El gobierno examinó ayer los resultados de las elecciones primarias realizadas el domingo en medio de un clima de satisfacción por los resultados y de optimismo por la proyección con miras a las legislativas de octubre, en tanto el presidente Mauricio Macri pidió a su equipo que se centre en el análisis de posibles estrategias y aliados para el nuevo Congreso que se perfila.
El análisis de los resultados tuvo lugar en la tradicional reunión de coordinación que se suele realizar en la Casa Rosada todos los días alrededor de las 10 con diferentes participantes, pero siempre encabezada por el Presidente y por el jefe de Gabinete, Marcos Peña.
Allí también estuvieron la vicepresidenta Gabriela Michetti, los vicejefe de Gabinete, Mario Quintana y Gustavo Lopetegui, el secretario general de la Presidencia, Fernando de Andreis y el ministro de Interior, Rogelio Frigerio, entre otros.
Según informaron a Télam protagonistas de ese encuentro, la cúpula del Gobierno analizó los resultados con satisfacción y con “mucho optimismo por la proyección” para las elecciones generales de octubre, en las que aseguran se “mejorarán” en todos los distritos los resultados, especialmente en la provincia de Buenos Aires, donde el escrutinio provisorio arrojó un empate con la lista de Cristina Kirchner, Unidad Ciudadana.
“El Presidente estaba contento pero ya pensando en lo que hay que hacer, y pidió pensar con quiénes se podrá trabajar en el Congreso que vendrá. Ya quiere que se analicen los aliados legislativos posibles según los resultados que se perfilan”, explicaron las fuentes oficiales.
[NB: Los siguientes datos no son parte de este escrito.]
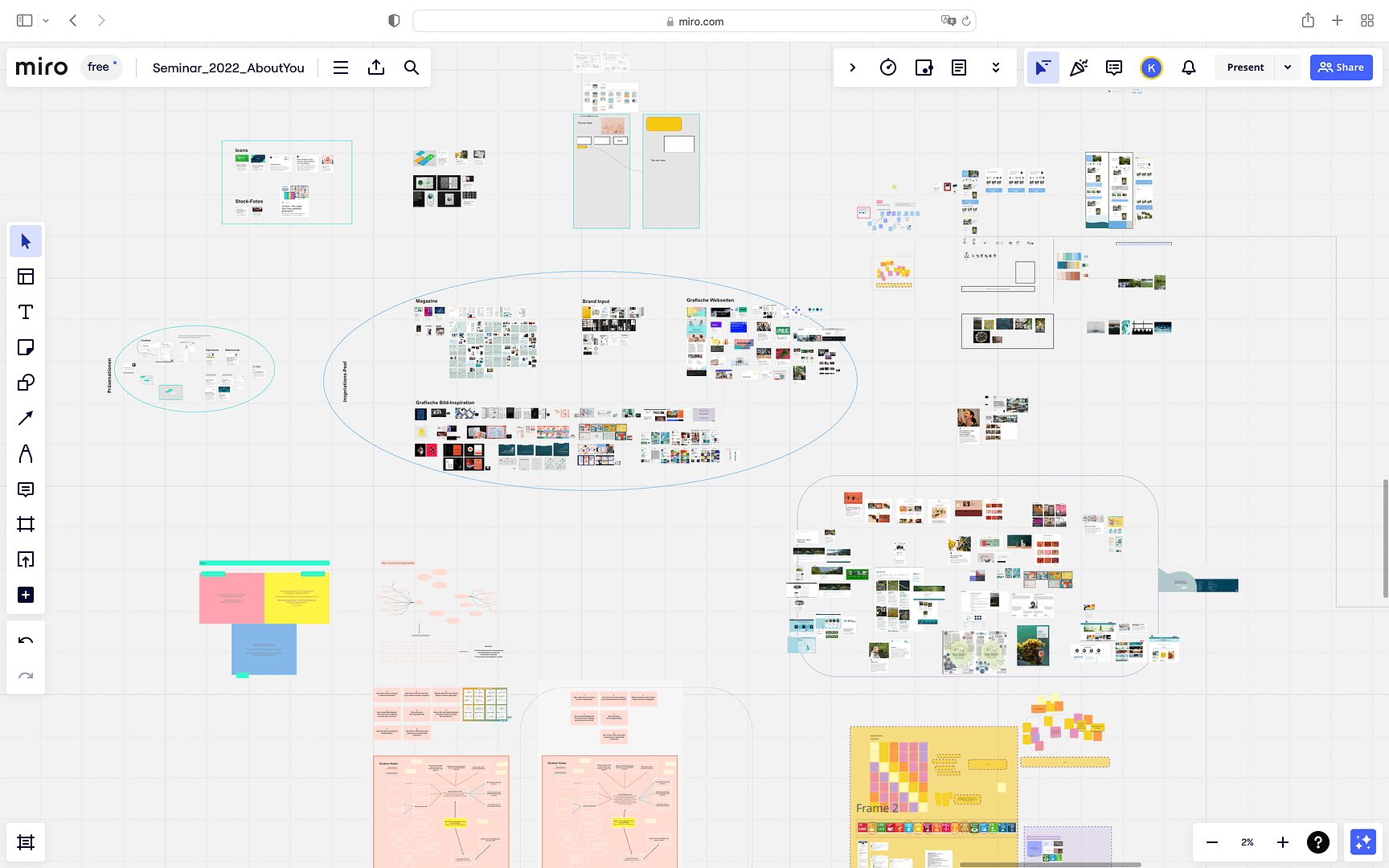Viewport: 1389px width, 868px height.
Task: Open the timer icon in toolbar
Action: (x=888, y=68)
La reunión se hizo en la Casa Rosada, donde se mostró mucho optimismo por la proyección para las elecciones de octubre y el presidente pidió pensar con quienes trabajar en el nuevo Parlamento. dando lugar a que se converse sobre la realidad en distritos donde el triunfo quedó lejos.
En ese sentido, el Gobierno vio con preocupación los resultados esquivos en Tucumán (la sexta provincia con más votantes) y especialmente Santiago del Estero, en la que el oficialismo local aventajó por nada menos que 50 puntos a Cambiemos.Para ese tipo de distritos, el Gobierno plantea una estrategia preliminar de rigor para la situación: buscará potenciar las presencias de sus dirigentes nacionales e intentará “ordenar” la descoordinación política y logística entre los dirigentes de algunas provincias.
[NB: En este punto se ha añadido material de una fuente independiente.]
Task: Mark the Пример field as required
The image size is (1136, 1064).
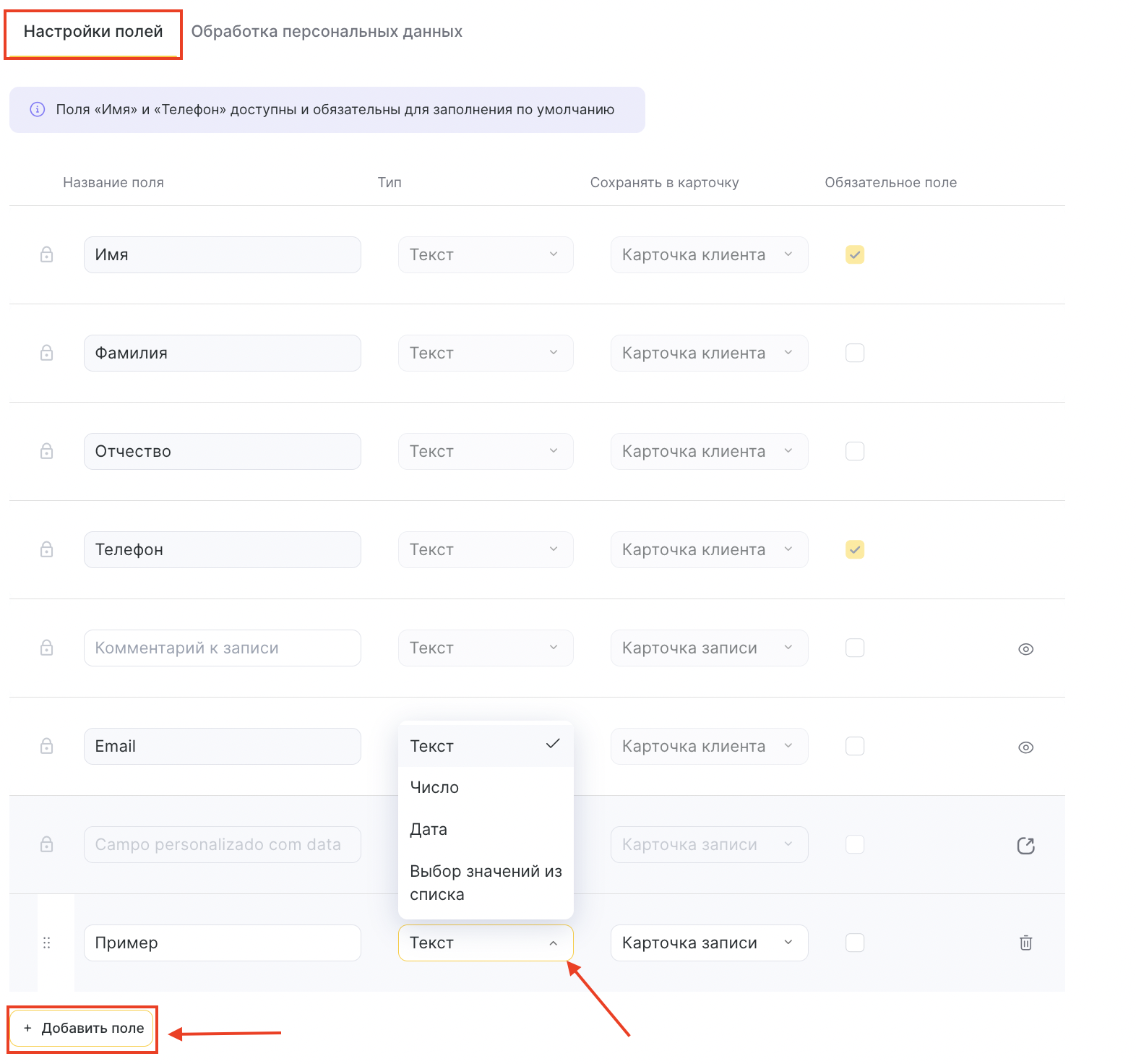Action: (x=855, y=943)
El vicejefe de Gabinete, Mario Quintana -quien fue el único de los presentes en esa reunión que vio en vivo el discurso de la ex presidenta a las 3.30 de la madrugada- expresó su preocupación por si los votos de opciones peronistas en la Provincia podían en octubre ir a parar a Unidad Ciudadana, en el juego de polarización con el oficialismo, algo que la mayoría consideró improbable.
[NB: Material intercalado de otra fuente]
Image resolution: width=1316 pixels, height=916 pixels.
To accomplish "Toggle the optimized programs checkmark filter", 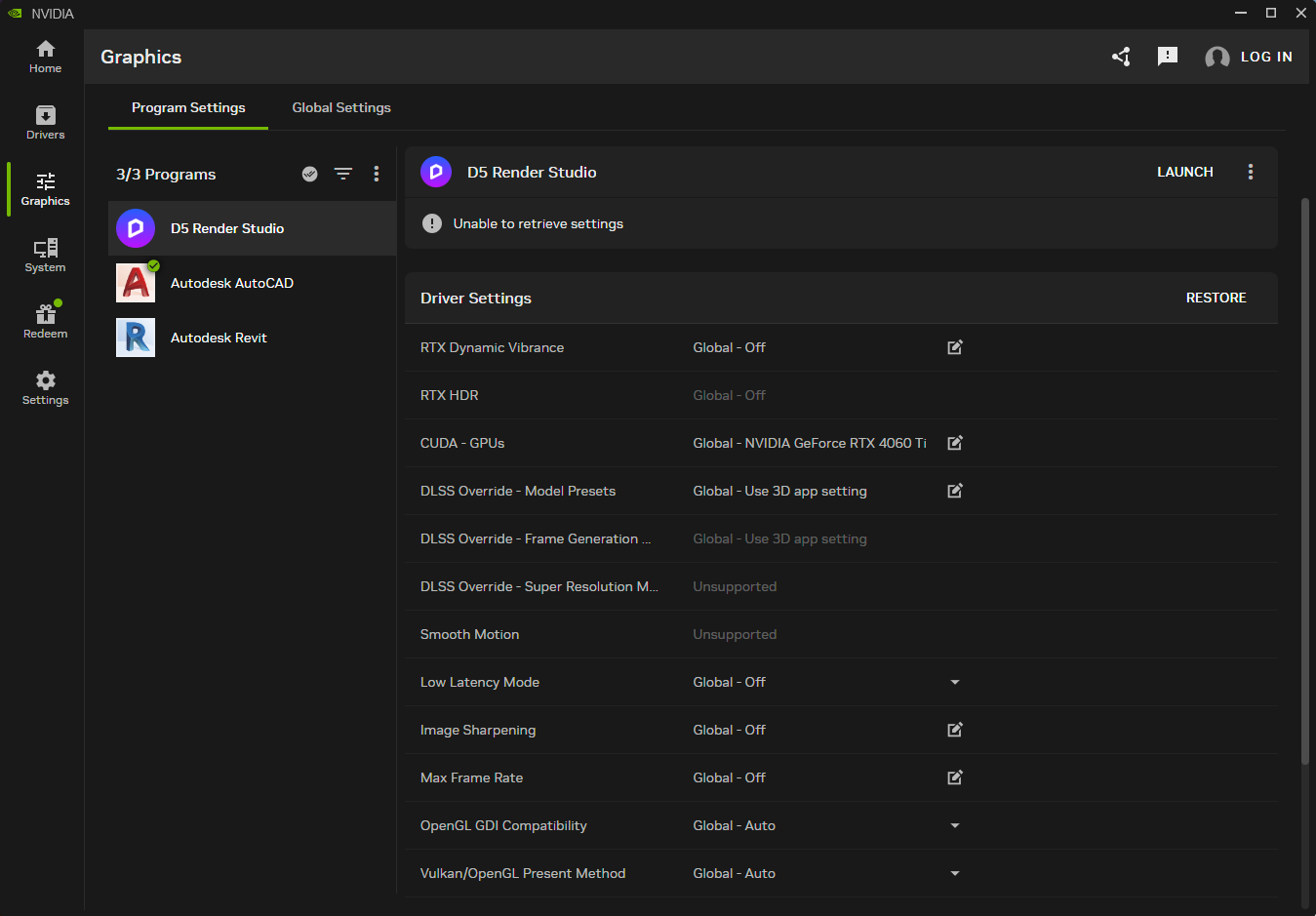I will coord(309,174).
“Los votos del massismo que se fuguen difícilmente vayan a parar a Cristina”, es la creencia de Peña y de los jefes de la estrategia oficial, desde hace tiempo, y mantienen el convencimiento de que el temor a un kirchnerismo triunfador empujará a los bonaerenses.
Sobre el “bochorno” denunciado por la ex presidenta por la presunta demora intencional en la carga de datos, el jefe de Gabinete leyó a los presentes un informe que encargó respecto de las votaciones de 2013 y 2015, en el que figura que los horarios de carga y porcentaje escrutado son muy similares a los de la jornada de ayer.
Por otra parte, desde el vidalismo dejaron trascender su satisfacción con los resultados y la plena seguridad en que la victoria “será más clara” en octubre, y admitieron que el número promedio de sus 800 mesas testigos -en torno al 2% de diferencia por encima del cristinismo- finalmente quedó un poco lejos (aunque fue exacto en la lista para diputados nacionales).
Igualmente, no todas las perspectivas son tan optimistas al interior del PRO con relación a la Provincia, al punto de que un candidato alineado al sector interno de Emilio Monzó -más proclive a un acercamiento con dirigentes peronistas- lo expresaba así: “Estamos cortando clavos para ganar en un distrito por culpa de la Tercera Sección, cuando tuvimos el año pasado a muchos de los intendentes que jugaron con Cristina listos para sumarse a nosotros”.
“No se puede construir y consolidar poder en el conurbano sólo con lo nuestro”, agregó, reflotando un viejo debate entre las dos alas del PRO bonaerense, que se fue zanjado pero, de no mejorar los resultados en octubre próximo, volverá a estar sobre la mesa.